Feb. 8 (Bloomberg) -- Kemira Oyj climbed the most in 20 months in Helsinki trading after Chief Executive Officer Harri Kerminen reassured investors that the maker of water-treatment chemicals will succeed in growing profits this year.
Kemira jumped as much as 10 percent, the most since May 26 2010. The shares in the Helsinki-based company rose 65 cents, or 6.7 percent, to 10.38 euros at 4:57 p.m. in the Finnish capital, making it today’s sixth-biggest winner in the Stoxx Europe 600 index.
“The company seemed to stand firm behind their forecast” in today’s telephone conference, Markku Jaervinen, an analyst at Evli Bank Oyj, said by phone today. The shares, which had advanced in earlier trading as Kemira reported earnings that beat estimates, added to gains after the call.

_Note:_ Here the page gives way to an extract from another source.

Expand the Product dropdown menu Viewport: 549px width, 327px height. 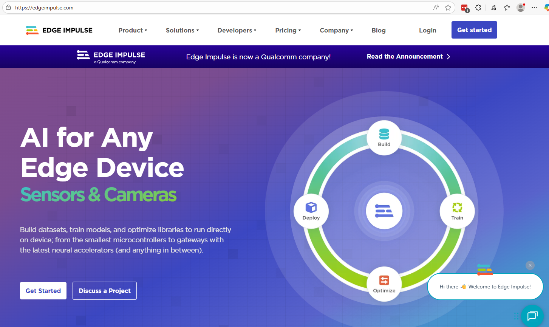pyautogui.click(x=133, y=30)
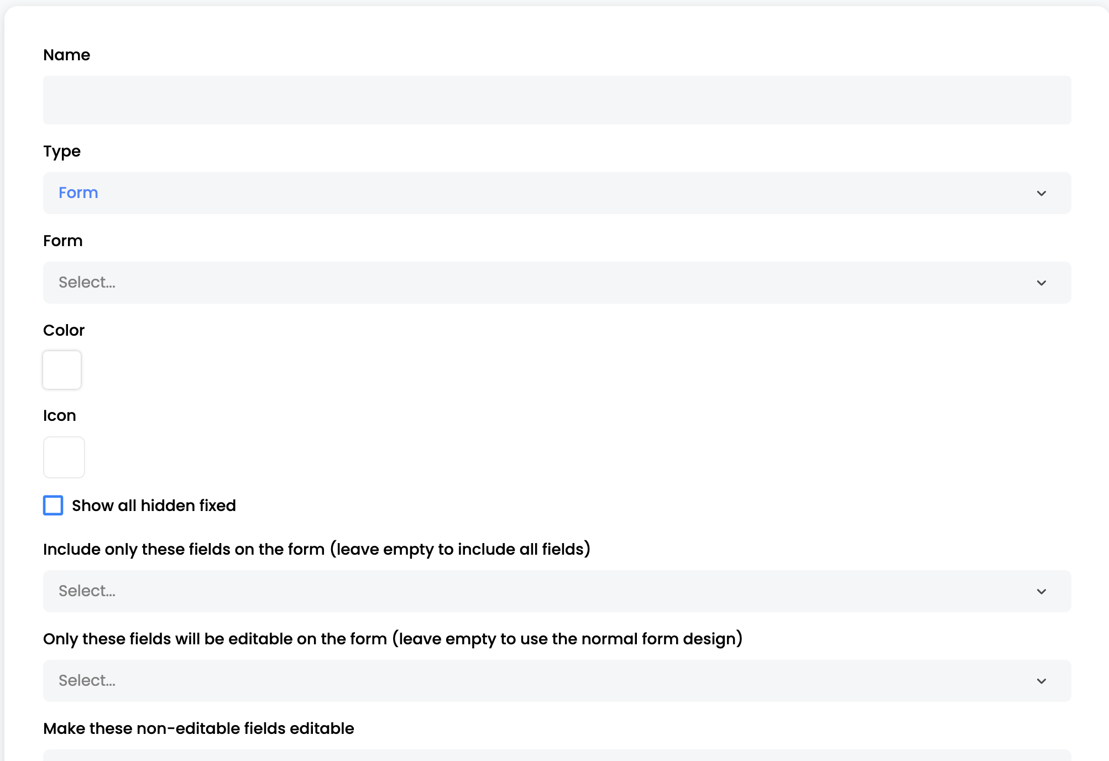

Kemira said 2012 revenue and operative earnings before interest and tax will increase “slightly” from last year, according to today’s earnings report. Fourth-quarter net income jumped 55 percent to 36.8 million euros ($48.8 million), beating the average estimate of 27.6 million euros in a Bloomberg survey.
“So far, analyst estimates had indicated a decline,” in 2012 sales and profits, Jaakko Tyrvaeinen, an analyst at FIM Bank Oyj in Helsinki, said by phone today. “The company management probably succeeded in reassuring people that the forecast could be achieved.”
Kemira shares lost 14 percent on Nov. 18, the most in almost four years, when the company cut its forecast, saying 2011 profit and sales wouldn’t grow.
On today’s conference call, CEO Kerminen said the company is considering measures to improve profitability, including energy cost savings of 10 million euros this year.
Kerminen will retire on April 1, after 26 years at the company, and will be replaced by Wolfgang Buechele, who has been on the board for two years, the company said last year.
It’s too early to say what strategic changes Buechele, a former BASF SE, employee will bring to Kemira, Chief Financial Officer Jyrki Maeki-Kala said in an interview today.
Kemira’s aim this year is to consolidate sites in the U.S., Spain and Germany. The process follows the reduction of 60 million euros in costs in the last cost-cutting program, Maeki- Kala said.
“It gets harder and harder because we have done quite a lot over the last three years, there’s no low-hanging fruit anymore,” the CFO said.
Kemira is getting a boost from growth areas such as additives for tissues and chemicals used in shale gas. The key focus for expansion is emerging markets, Maeki-Kala said.
“Last year, shale gas really has been a success and we have gained a very nice business,” he said. “It seems that it’s still in a growth phase” in North America.